Cool was playing the new Madden video game every season, or getting to stay up late to watch a game on television even on a school night.

But the field behind Shawn O'Brien's house was one of Coop Manley's favorite expressions:

Off the hook.

It
was
a turf field, looking brand spanking new, with lines that looked like they'd just been painted with the brightest white paint possible. There were goalposts, and the end zone had the Colts' logo on it, the same horseshoe you saw on their helmets.

“Wow,” Ben said.

Coach said, “I've heard about guys who built their own basketball courts, sometimes even inside their homes. And golf nuts who built their own putting greens, or even a few holes if they had the room. But I'm a football guy. When I built my dream house I decided to build my dream backyard, too, for me and my boy.”

“Wow,” Ben said again, like he was stuck.

“Sometimes,” his coach said, “I pretend I'm the eleven-year-old and sneak down and use that thing myself.”

“That thing” was a remote-controlled pass receiver, like a little robot on wheels, moving from side to side across the field. Like a golf cart with a net on top instead of a roof. Shawn had a bunch of balls at his feet, and Ben could see the remote on the ground in front of him, too.

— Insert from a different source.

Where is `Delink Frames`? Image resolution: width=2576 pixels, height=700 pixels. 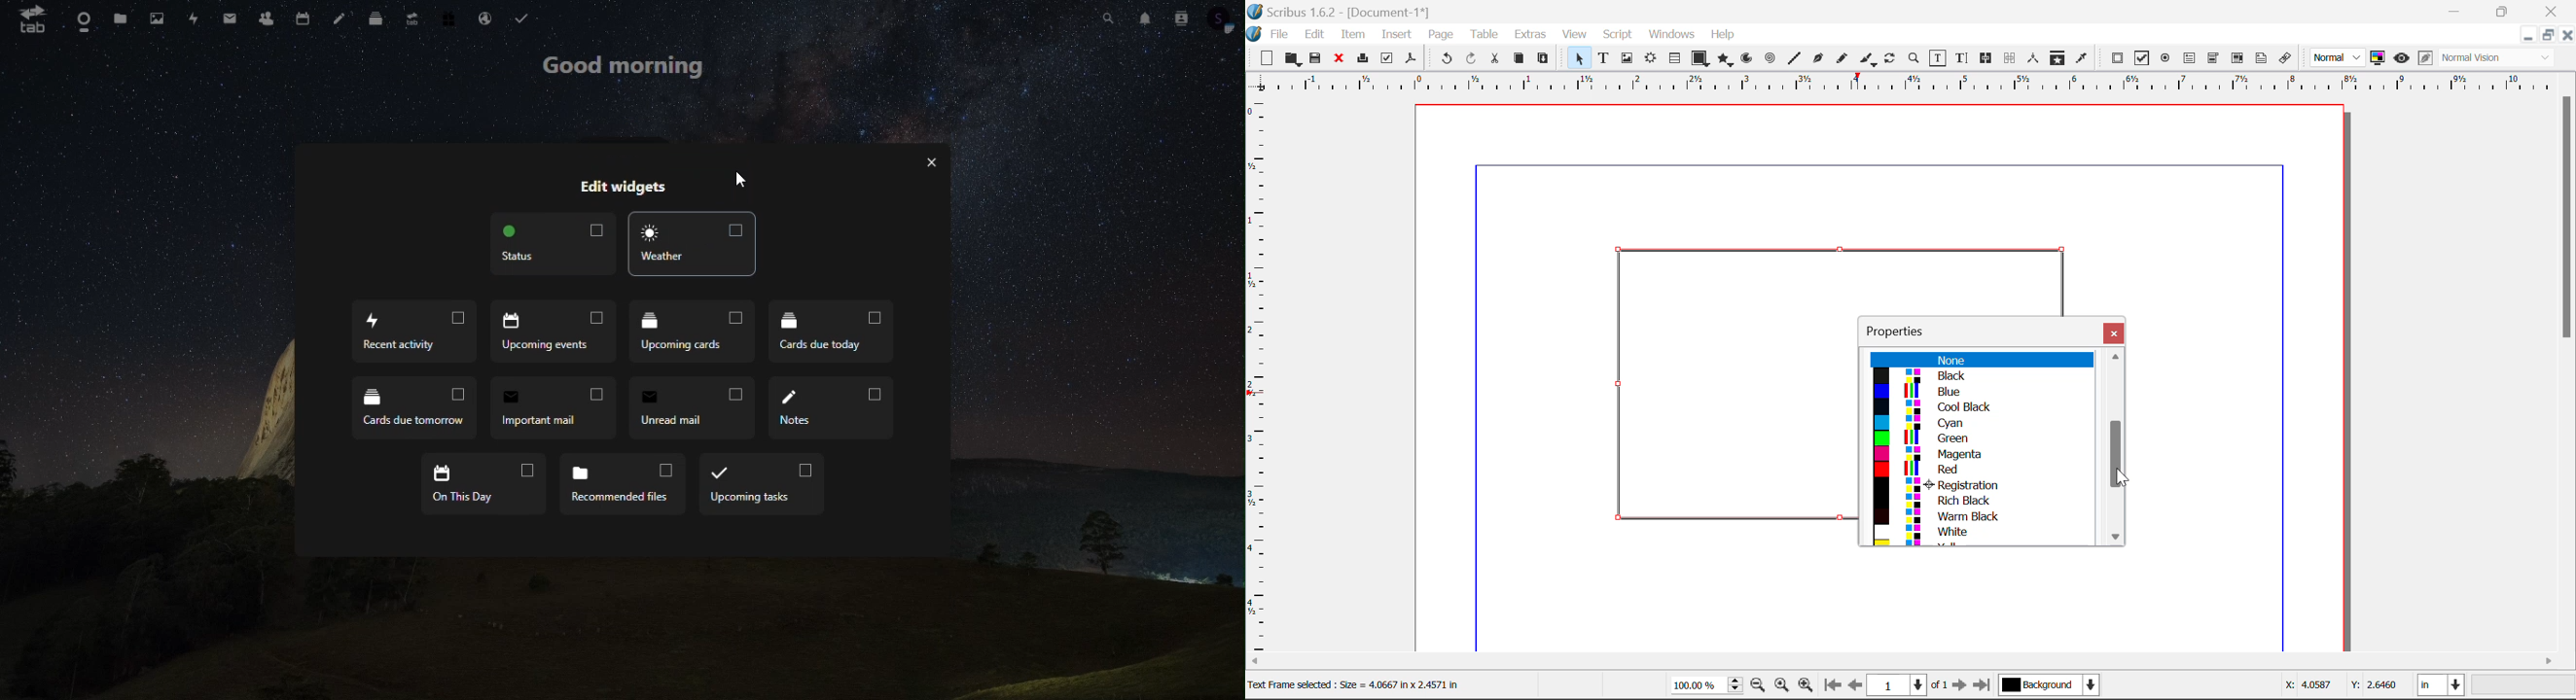 Delink Frames is located at coordinates (2012, 58).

When he was ready, he pointed the remote at the robot, took a snap from an imaginary center, dropped back, and tried to lead the machine just right as it moved across the field, and deliver the ball into the net.

He just missed the net, maybe by a foot, shook his head, pointed the remote to stop the machine. Got another ball. Pointed again. Threw a strike into the net this time.

“If you're a quarterback,” Coach O'Brien said, “you've got to be able to hit what you aim at.”

“That was a good-looking throw.”

Shawn's dad said in a quiet voice, “My kid got reminded yesterday that it's a little harder when you've got a bunch of big guys running at you. But he'll figure it out.”

In a much louder voice now he called out to Shawn, saying, “Hey, pal. Somebody here to see you.”

Shawn looked over, gave Ben a wave, then put up a finger that meant one more. Pointed the remote again, took a three-step drop, waited until the machine was in the middle of the field — he must have been able to speed the thing up, because it seemed to be moving faster this time — and buried another perfect strike into the net.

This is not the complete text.